Torsten Felstehausen - Sicherheitsbedenken für K+S Giftmülldeponie konnten nicht ausgeräumt werden

Torsten Felstehausen
Torsten FelstehausenUmwelt- und Klimaschutz

In seiner 63. Plenarsitzung am 11. Dezember 2020 diskutierte der Hessische landtag über die Änderung des Staatsvertrags zur Kaliförderung zwischen Hessen und Thüringen. Dazu die Rede unseres umweltpolitischen Sprechers Torsten Felstehausen.

 

Herr Präsident, meine Damen und Herren!

Ja, wir stehen vor einem großen Problem bei der Entsorgung der Produktionsabwässer und anderer Produktionsrückstände bei Kali + Salz. Dieses Problem ist seit Jahrzehnten bekannt. Seit Jahrzehnten wird es hier diskutiert. Seit Jahrzehnten sucht K+S nach Lösungen, und wir streiten über die Fragen: Was ist eigentlich der richtige Weg? Welche Alternativen gibt es?

- [Bereitgestellte Angaben]

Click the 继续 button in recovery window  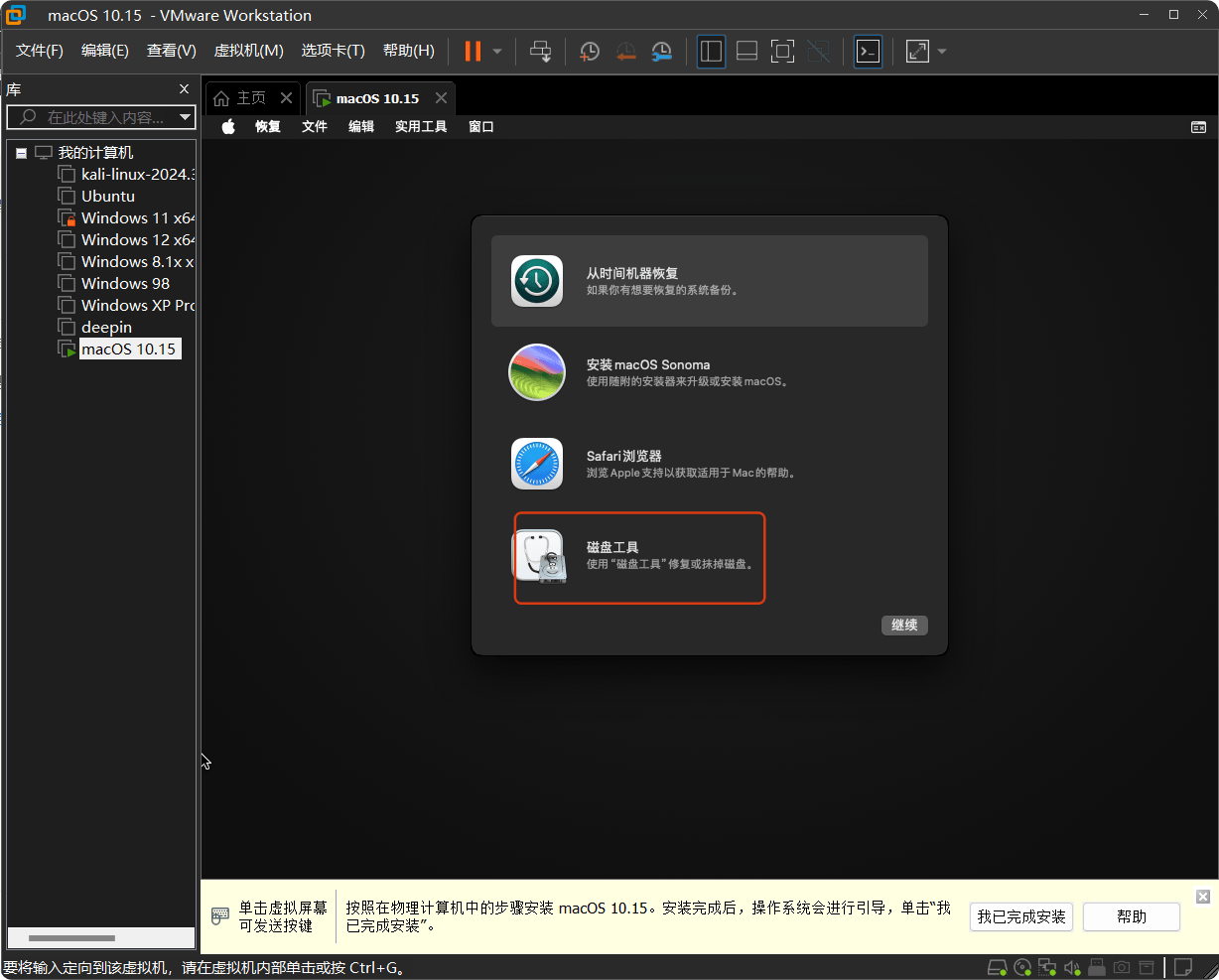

- [Aufgaben]
A: Aus welchem Anlass wurde die Rede zur Abfallentsorgung bei K+S laut Einleitung gehalten? Antworte in ein bis drei Sätzen.
B: Schreibe die Rede zur Entsorgung der Produktionsrückstände bei K+S im Anschluss an ihren letzten Satz weiter.

- [Antworten je Aufgabe]
A: Die Rede wurde in der 63. Plenarsitzung des Hessischen Landtags am 11. Dezember 2020 gehalten. Der Landtag diskutierte dort über die Änderung des Staatsvertrags zur Kaliförderung zwischen Hessen und Thüringen.

B:
Eben ist es schon aufgezeigt worden: Das Einleiten der Produktionsabwässer in die Werra – ich glaube, dass wir uns darin alle einig sind – ist nicht zukunftsfähig und muss so schnell wie möglich zu Ende gebracht werden, um einen guten ökologischen Zustand der Werra herzustellen.

Der zweite Weg der Entsorgung, das Verpressen der Produktionsrückstände in den Untergrund, hat sich als fatal erwiesen. Das Grundwasser wird gefährdet; die ganze Region wird gefährdet. Auch das muss schnellstmöglich beendet werden. Leider – aus unserer Sicht – wird das noch bis Ende 2021 weitergehen.

Auch der dritte bisher gewählte Entsorgungsweg, nämlich das Aufhalden, haldet nicht nur das Salz, sondern haldet auch große Probleme in der Zukunft auf. Niemand weiß bisher, wie diese Halden irgendwann abgebaut werden sollen.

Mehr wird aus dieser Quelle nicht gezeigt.